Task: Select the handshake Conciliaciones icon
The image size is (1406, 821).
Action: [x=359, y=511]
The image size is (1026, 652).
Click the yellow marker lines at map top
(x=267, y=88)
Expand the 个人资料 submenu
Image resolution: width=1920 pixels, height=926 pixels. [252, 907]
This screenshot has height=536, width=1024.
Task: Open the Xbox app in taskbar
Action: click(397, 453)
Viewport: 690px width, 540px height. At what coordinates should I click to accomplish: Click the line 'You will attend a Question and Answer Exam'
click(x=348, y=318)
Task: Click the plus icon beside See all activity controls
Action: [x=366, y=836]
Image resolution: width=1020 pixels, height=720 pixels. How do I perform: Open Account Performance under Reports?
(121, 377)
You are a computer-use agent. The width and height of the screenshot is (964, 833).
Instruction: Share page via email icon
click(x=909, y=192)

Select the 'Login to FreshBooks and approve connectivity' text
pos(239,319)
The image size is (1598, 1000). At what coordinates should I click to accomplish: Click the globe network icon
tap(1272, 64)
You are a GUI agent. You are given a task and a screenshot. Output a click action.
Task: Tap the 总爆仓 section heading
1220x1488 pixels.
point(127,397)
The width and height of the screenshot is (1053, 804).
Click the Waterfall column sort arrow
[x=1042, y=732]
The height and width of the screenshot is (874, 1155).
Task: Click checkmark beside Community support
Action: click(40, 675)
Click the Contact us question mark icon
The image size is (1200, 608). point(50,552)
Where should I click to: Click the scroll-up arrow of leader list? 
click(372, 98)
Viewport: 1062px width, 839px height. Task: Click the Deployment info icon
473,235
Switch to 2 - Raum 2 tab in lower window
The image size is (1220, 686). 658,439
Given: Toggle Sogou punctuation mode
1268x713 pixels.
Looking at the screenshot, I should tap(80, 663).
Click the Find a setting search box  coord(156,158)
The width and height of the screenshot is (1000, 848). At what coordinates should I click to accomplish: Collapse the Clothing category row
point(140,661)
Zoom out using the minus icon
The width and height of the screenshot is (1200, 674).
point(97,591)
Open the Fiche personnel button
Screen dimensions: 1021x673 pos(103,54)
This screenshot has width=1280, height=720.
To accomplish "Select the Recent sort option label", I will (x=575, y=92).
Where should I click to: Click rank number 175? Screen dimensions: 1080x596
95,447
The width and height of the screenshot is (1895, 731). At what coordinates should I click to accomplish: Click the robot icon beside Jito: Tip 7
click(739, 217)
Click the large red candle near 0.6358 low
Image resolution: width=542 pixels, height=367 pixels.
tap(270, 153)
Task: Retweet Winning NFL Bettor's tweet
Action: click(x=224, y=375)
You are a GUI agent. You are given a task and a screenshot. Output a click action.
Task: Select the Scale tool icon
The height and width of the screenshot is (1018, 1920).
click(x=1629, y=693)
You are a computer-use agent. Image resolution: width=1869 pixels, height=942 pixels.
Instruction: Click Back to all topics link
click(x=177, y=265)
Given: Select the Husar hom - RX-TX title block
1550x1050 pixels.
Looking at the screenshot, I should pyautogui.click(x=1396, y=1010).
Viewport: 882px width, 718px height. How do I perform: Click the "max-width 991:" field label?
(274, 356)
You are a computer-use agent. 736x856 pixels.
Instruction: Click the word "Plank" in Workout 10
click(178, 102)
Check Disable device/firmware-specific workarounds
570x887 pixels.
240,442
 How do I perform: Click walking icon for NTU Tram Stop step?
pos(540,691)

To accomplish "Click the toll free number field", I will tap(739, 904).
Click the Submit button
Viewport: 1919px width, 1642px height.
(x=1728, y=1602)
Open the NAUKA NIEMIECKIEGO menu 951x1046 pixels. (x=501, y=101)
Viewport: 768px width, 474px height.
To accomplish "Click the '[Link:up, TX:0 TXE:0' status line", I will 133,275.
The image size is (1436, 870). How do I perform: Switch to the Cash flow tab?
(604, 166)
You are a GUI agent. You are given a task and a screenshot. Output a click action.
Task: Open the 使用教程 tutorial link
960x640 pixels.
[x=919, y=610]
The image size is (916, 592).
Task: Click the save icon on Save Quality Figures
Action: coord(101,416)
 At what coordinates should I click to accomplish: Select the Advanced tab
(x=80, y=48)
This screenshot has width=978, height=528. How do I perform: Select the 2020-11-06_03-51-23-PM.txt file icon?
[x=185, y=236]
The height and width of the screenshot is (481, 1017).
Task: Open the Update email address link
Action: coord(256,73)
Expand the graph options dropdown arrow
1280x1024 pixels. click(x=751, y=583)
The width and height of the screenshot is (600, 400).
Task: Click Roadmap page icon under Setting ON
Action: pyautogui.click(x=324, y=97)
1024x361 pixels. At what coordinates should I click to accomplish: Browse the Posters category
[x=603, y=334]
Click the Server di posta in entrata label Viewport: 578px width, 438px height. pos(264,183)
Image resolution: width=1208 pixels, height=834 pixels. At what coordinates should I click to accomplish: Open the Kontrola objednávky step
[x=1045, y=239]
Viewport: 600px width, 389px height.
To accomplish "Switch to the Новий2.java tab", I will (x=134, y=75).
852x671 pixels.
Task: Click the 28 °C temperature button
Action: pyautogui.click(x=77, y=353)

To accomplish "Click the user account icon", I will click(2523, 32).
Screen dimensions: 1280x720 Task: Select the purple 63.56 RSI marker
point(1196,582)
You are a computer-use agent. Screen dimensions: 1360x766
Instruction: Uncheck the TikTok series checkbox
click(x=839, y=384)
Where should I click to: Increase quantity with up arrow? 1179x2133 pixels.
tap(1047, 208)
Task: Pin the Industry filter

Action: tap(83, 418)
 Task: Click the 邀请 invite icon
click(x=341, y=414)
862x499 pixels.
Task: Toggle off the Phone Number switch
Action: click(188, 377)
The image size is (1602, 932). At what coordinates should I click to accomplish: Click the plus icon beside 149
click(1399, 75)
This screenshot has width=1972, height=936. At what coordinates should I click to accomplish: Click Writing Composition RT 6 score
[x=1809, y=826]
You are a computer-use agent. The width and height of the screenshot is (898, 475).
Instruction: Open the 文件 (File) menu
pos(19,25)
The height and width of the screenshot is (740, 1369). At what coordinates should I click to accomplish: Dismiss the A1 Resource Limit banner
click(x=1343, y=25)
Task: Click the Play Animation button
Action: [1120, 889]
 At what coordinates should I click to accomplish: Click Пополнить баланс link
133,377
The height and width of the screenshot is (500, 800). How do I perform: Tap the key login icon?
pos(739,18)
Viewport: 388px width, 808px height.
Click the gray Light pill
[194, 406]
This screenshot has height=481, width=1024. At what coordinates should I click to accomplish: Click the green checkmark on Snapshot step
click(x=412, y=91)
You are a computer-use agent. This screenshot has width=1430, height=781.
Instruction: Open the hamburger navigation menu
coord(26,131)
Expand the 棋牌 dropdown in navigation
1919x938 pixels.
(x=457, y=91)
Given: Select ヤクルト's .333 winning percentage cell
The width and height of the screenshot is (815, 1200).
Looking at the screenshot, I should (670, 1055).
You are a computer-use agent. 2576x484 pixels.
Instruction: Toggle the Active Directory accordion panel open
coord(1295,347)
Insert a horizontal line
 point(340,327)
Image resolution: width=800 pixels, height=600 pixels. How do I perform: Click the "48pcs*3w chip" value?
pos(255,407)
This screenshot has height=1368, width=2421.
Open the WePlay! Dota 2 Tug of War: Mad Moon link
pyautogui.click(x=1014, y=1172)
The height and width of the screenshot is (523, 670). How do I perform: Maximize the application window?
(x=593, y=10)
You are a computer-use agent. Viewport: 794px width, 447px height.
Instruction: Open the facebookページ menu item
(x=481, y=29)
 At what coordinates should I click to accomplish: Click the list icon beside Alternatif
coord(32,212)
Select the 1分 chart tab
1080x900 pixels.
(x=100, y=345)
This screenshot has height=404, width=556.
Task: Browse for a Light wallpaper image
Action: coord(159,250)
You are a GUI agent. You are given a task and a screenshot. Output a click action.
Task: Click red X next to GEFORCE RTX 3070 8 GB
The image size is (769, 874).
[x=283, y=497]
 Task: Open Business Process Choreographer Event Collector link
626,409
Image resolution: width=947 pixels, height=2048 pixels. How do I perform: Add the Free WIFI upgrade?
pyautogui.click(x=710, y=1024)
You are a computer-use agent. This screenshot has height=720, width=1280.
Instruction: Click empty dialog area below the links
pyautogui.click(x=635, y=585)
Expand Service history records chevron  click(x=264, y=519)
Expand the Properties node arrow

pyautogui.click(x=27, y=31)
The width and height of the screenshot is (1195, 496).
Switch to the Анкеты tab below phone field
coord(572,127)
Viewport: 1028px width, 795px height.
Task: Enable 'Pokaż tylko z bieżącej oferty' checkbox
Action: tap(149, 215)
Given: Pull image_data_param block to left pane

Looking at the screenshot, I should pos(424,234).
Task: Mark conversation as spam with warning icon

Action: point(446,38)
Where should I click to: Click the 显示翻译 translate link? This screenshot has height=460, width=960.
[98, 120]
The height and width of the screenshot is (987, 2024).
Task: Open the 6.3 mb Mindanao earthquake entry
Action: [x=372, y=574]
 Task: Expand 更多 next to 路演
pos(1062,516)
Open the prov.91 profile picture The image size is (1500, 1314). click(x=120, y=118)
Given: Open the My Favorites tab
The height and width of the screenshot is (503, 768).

————————

ASSIGNMENT >> Scan the preceding records for lines with the word "computer". Say how many there are and nothing else.

OUTPUT FOR THIS EXERCISE >> 9